変化する地域と人たち

観光地化のための大きな初期投資

地域を観光地とすれば何が起きるのでしょうか?
そこには地域そのものの大きな変化があります。
まず、観光地を作る上でのインフラ整備などを元にした土地開発が必要です。
駐車場にしても道路整備にしても店舗誘致にしても、観光地化に初期投資は必須です。
もちろん、土地を買い取るなどの必要性が出れば、土地を売る売らないのトラブルも出てきます。

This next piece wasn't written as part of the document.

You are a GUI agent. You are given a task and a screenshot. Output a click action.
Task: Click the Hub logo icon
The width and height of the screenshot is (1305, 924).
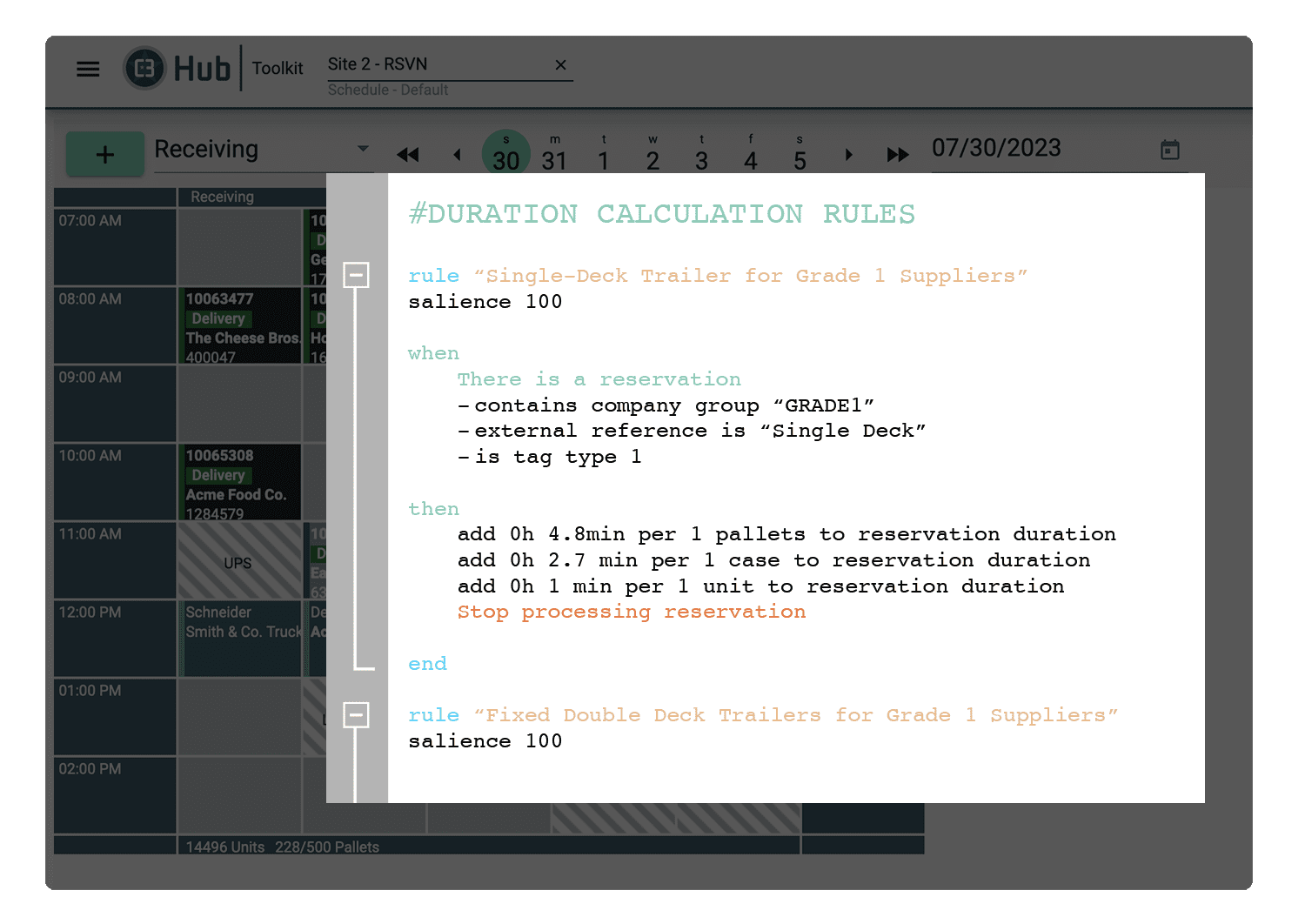[x=144, y=68]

観光客は純粋な観光名所だけではなく「行きやすい」「サービスがいい」などの良し悪しも判断します。
その評価はネットに乗って全世界に口コミというかたちで発信されます。
整備のままならない観光地はむしろ地域の評判を落とす結果になるので、初期投資を出し惜しむことはできません。
かなりの費用にはなりますが、避けられない出費でもあります。

地域の変化によるマナーの衝突

観光地化が進めば人が集まってきます。
これはあくまで観光客という一時的な来客であり、地域に根付く人々ではありません。
そういう側面があるからこそ、マナーの伴わない観光客も多く現れます。
ゴミ問題や横柄な客、さらにはマナーどころか言語も食い違う外国人が訪れる可能性も十分にありえます。
地元の住人にとってはこれは大きなストレスになることもあります。

逆に、今までクローズアップされなかった地元のマナーの悪い住人もあぶり出されることでしょう。
交通ルールを守らない歩行者から始まり普段着がカジュアルすぎて見苦しい人がいたり、店での地元客のマナーの悪さも目に付くことでしょう。
観光客だけではありません。
観光地化は地元住民の質も試されるのです。